All samples were tested blind to the reference standard, the risk level for fetal aneuploidy, the pregnancy outcomes as well as to clinical characteristics of the pregnant women. In order to detect and quantify potential cross-contamination between patient samples during the NIPS testing processes, each patient sample was spiked with different synthetic barcodes DNA into the plasma just before the cfDNA extraction and were detected and quantified during the NGS step. DNA was extracted from 5 ml of plasma using the QIAamp Circulating Nucleic Acid Kit (Qiagen, Hilden, Germany) or from 2 ml of plasma using the QIAsymphony Viral/Pathogen DSP kit (Qiagen). All samples were tested by two MPSS methods (optical-based [or HiSeq™] and semiconductor [or Proton™] sequencing). All samples were tested only once by each index test and were not re-tested nor re-sequenced if they either failed QC thresholds or if the fetal fraction estimate was below 4%.

For the optical-based sequencing platform, shotgun libraries for the Illumina platform were either constructed by using a modified version of an automated plate-based Illumina genome protocol [12] or using TruSeq nano Kit (Illumina) according to the manufacturer’s recommendations with minor modifications. An initial bead-based size selection using ALine PCRClean™ Dx magnetic beads (Aline Biosciences, USA) or Agencourt AMpure beads (Beckman Coulter, Brea,CA) at 0.8:1 ratio to enrich 100–250 bp fragments was used. Samples were indexed during library preparation and sequenced in 20-plex using a Hiseq2500 (Illumina), 50 bp single-end reads.

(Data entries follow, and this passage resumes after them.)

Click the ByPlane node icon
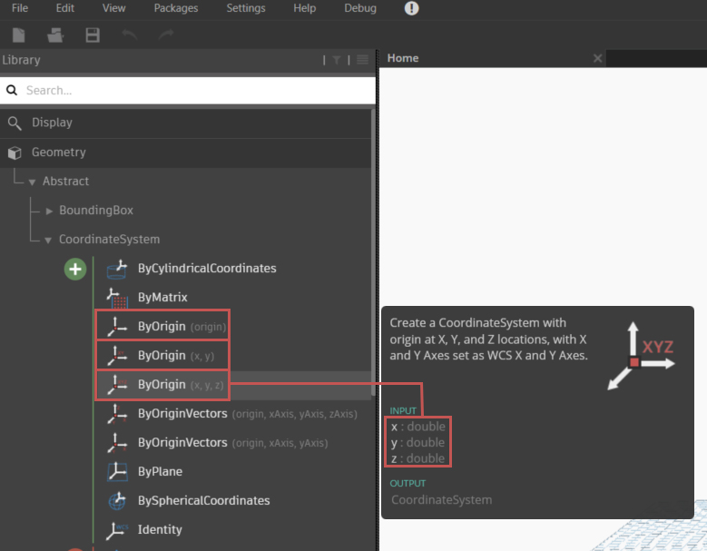The image size is (707, 551). (117, 472)
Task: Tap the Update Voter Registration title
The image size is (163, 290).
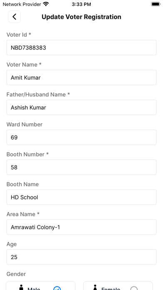Action: (82, 17)
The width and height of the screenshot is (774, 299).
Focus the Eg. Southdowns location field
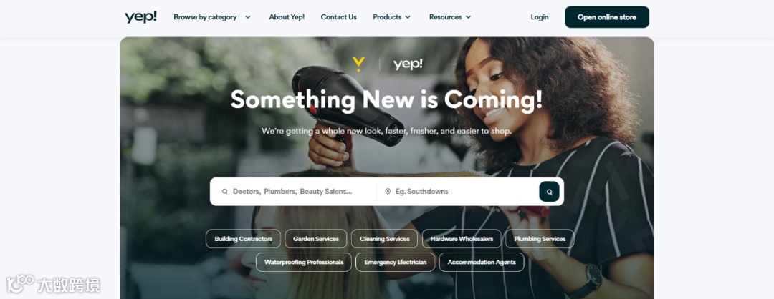pos(457,192)
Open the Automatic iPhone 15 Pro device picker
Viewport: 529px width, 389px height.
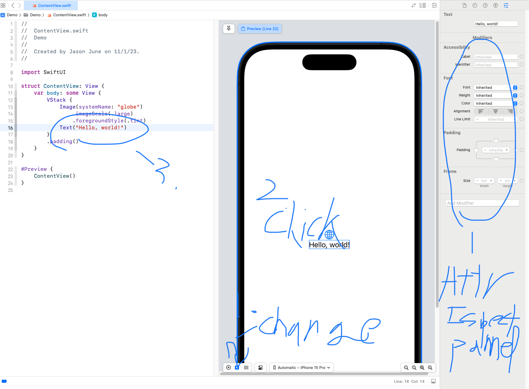(301, 367)

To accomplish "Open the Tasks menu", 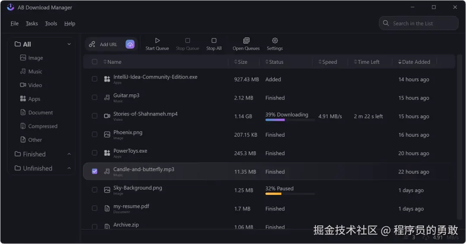I will pyautogui.click(x=31, y=24).
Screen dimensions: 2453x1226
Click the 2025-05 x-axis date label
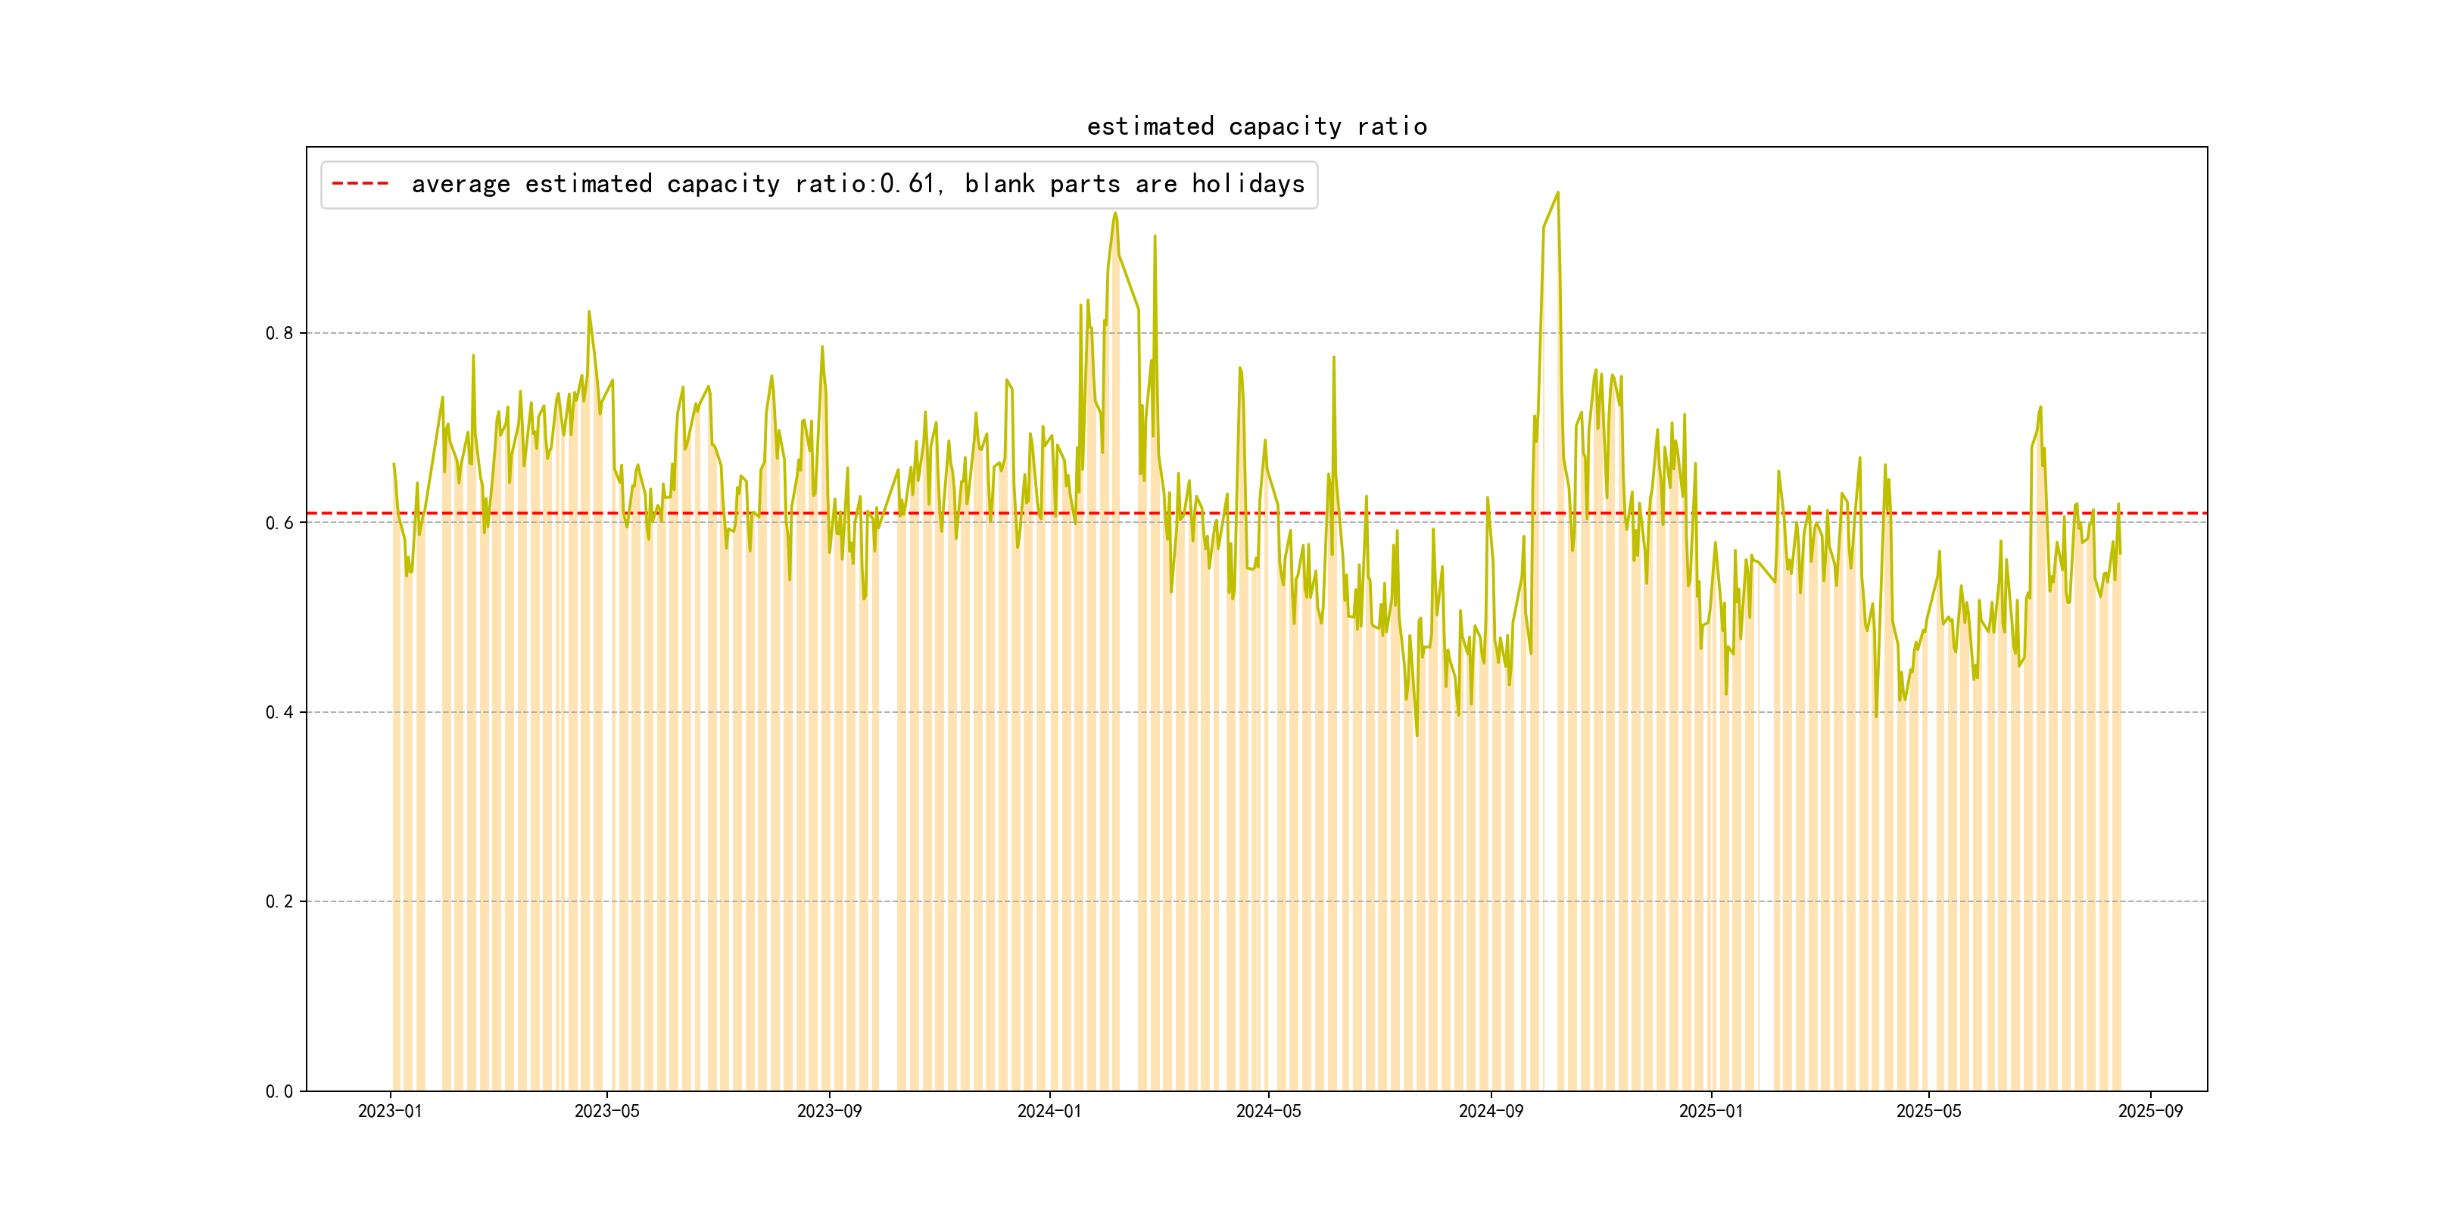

For the semiconductor sequencing platform, shotgun libraries were prepared using a modified version of the Ion Plus fragment Library Kit (ThermoFisher Scientific) with end-repair using 2–10 ng of DNA. Size-selection was performed using a ratio of 0.8:1 beads to DNA solution with Agencourt AMpure beads (Beckman Coulter, Brea, CA). Ligation with Ion Xpress barcoded adapters in 50 µl was at 4 °C overnight followed by purification using Agencourt AMpure beads (Beckman Coulter, Brea, CA) and four or eight PCR cycles. NGS was performed using a Proton sequencing instrument after using an Ion Chef for template preparation as well as chip loading.

A 20-item Quality Management Plan (Supplementary Table S1) with predetermined quality thresholds was used for assessing the ongoing performance of NIPS assays in public laboratories during the testing phase.

Fetal fractions were estimated for each sample by SeqFF [13]. Fetal fraction estimates obtained from SeqFF were regressed on Y chromosomes-derived estimates from male pregnancies, used as reference, in order to check for the presence of bias. Chromosomal ratios were calculated for each sample as the number of reads of the chromosome of interest over the total number of reads from all autosomes after data processing by RAPIDR (v 0.1.1) [14].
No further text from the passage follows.